## PROVIDED DATA

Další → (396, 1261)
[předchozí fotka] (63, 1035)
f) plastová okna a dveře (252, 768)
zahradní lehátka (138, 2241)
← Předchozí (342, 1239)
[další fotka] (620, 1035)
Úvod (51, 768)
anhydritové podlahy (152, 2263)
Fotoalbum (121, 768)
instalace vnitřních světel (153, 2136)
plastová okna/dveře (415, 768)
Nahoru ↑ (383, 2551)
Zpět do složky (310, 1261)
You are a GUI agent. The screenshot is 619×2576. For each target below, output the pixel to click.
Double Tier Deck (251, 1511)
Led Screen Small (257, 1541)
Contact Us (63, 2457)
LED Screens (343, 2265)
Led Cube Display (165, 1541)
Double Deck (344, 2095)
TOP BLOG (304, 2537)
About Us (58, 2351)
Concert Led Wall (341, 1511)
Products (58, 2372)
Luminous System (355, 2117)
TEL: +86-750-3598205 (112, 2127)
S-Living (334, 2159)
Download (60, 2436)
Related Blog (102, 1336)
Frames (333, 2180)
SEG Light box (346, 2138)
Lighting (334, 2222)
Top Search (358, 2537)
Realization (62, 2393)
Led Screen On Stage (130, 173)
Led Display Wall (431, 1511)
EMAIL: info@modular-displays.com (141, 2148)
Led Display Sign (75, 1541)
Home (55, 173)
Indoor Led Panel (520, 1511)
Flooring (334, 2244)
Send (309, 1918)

## EXERCISE REQUIREMENTS
What lines in the data include the string "okna"? Copy each one.

## ANSWER FOR THIS EXERCISE
f) plastová okna a dveře (252, 768)
plastová okna/dveře (415, 768)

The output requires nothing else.